Enhancing HIV Testing through HIV-TB Co-infection Integration

 {Photo credit: MSH staff.}A lab technician in the DRC’s Kasaï Oriental Province who received training on HIV-TB co-infection.Photo credit: MSH staff.

People living with HIV or tuberculosis (TB) face many health challenges, but when infected with both of these diseases, their struggles multiply, because each disease accelerates the other’s progression. The Democratic Republic of the Congo (DRC) is ranked eighth among countries reporting the highest rates of HIV/TB co-infection. To manage the burden of care at such a level, countries must have well-trained staff in a health system that takes an integrated approach to care and treatment.

Through the USAID-funded DRC-Integrated Health Project (DRC-IHP), the DRC is making strides in the provision of care and treatment for HIV-TB co-infection. Kasaï Oriental Province had the highest level of TB infection in the country in 2012, with 76 of every 100,000 residents infected, but only four out of the nine health centers supported by DRC-IHP offered detection and treatment for co-infection. People living with HIV are more likely than others to become sick with TB, and TB significantly reduces their life expectancy. Therefore, it is important to increase the capacity of the local health workforce to provide integrated services.

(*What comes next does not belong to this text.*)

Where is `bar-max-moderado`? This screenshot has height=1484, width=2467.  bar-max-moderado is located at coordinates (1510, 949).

In 2012, DRC-IHP organized an extensive, five-day HIV-TB co-infection training for 10 doctors, 36 nurses, and 16 lab technicians, ensuring that all nine DRC-IHP supported health centers could offer integrated services. DRC-IHP also provided supplies for HIV and TB screening at the training’s conclusion, so that the centers had everything they needed to screen for both diseases. Subsequently, the project worked with the DRC Ministry of Health to provide supportive supervision for the newly trained staff, with regular refreshers about the importance of screening for both diseases as well as reminders about the best practices for putting people on treatment once they are diagnosed with either illness.

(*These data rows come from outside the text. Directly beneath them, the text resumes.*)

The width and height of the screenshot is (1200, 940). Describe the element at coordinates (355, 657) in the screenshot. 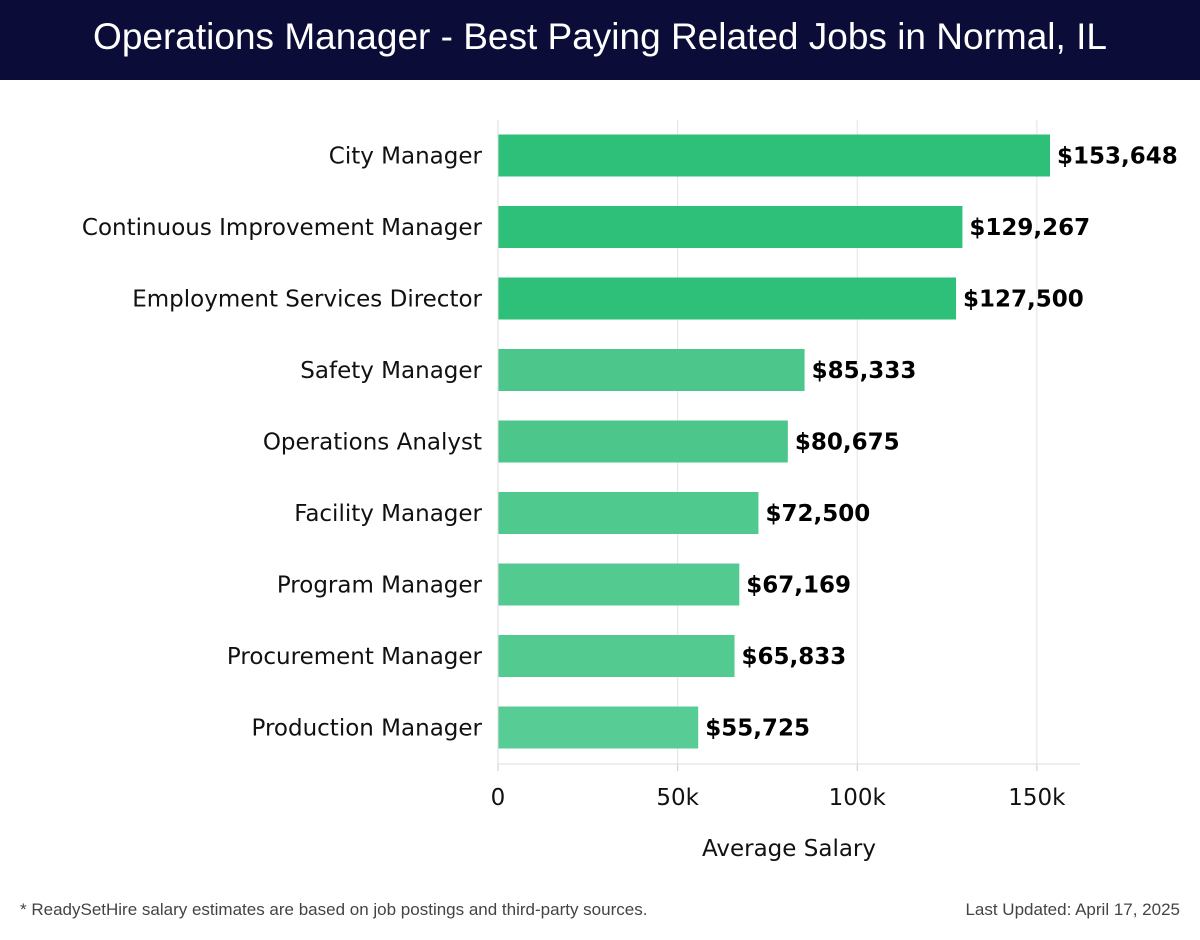

I see `category-label: Procurement Manager` at that location.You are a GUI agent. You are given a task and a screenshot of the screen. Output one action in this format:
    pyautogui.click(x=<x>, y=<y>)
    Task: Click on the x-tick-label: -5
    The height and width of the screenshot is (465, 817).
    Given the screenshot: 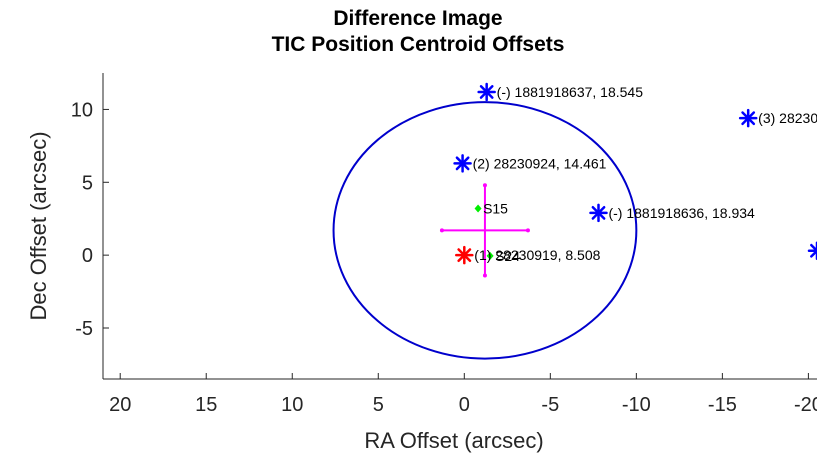 What is the action you would take?
    pyautogui.click(x=550, y=405)
    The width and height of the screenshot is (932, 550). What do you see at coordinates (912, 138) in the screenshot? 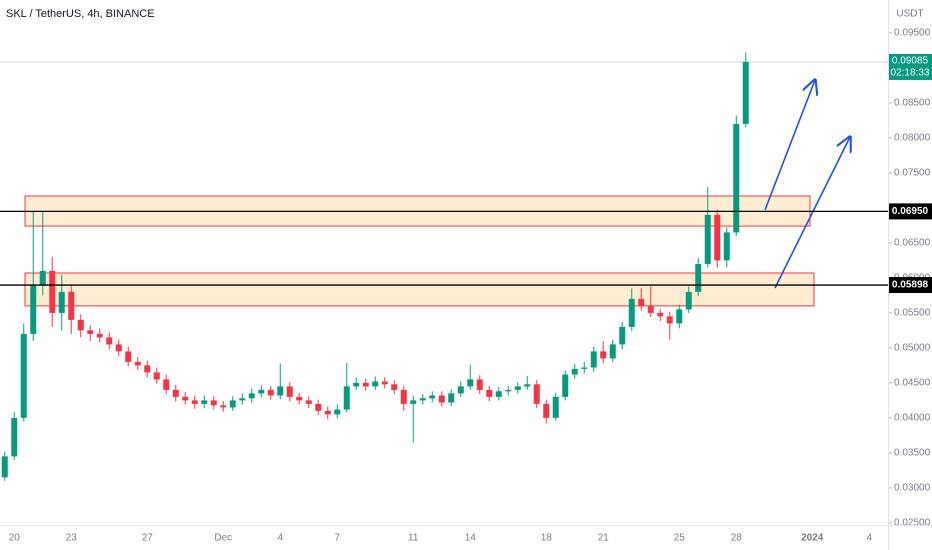
I see `y-tick-label: 0.08000` at bounding box center [912, 138].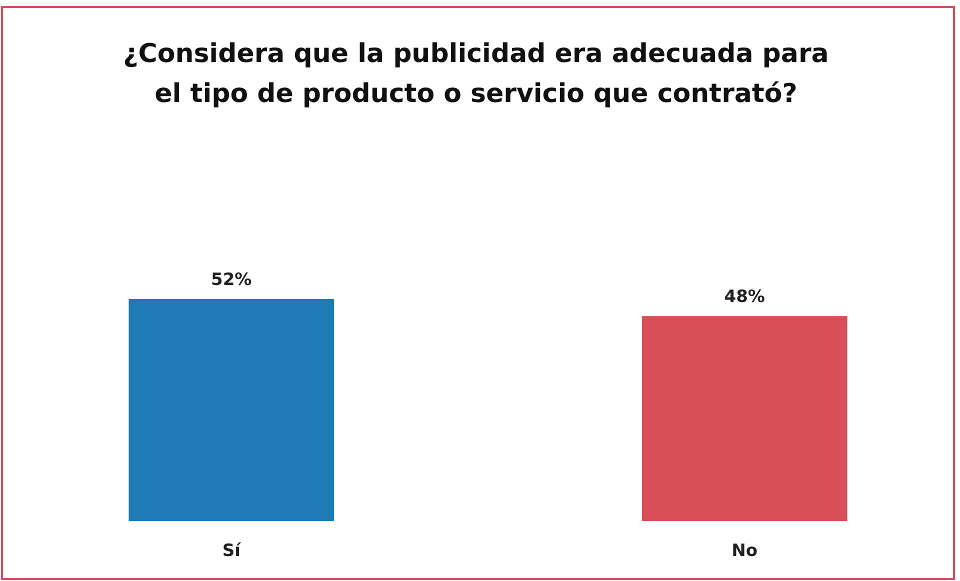 Image resolution: width=960 pixels, height=581 pixels. Describe the element at coordinates (745, 551) in the screenshot. I see `x-tick-label: No` at that location.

Six months later, the results showed that the HIV-TB co-infection activities in health centers enabled 674 tuberculosis patients to be tested for HIV from January to June 2013, as compared to 458 TB patients in the prior year, a 32 percent increase. The nurses in charge of the TB counseling reported that 95 percent of tuberculosis patients accepted HIV screening once they understood the benefits. Now, co-infected TB-HIV patients are placed directly on antiretroviral (ARV) treatment two weeks after the beginning of tuberculosis treatment.

Says health zone Nurse Supervisor Charles Madika:

The revitalization of HIV-TB co-infection activities allowed us to improve our services, particularly in finding tuberculosis patients living with HIV and AIDS and quickly getting them ARV treatment.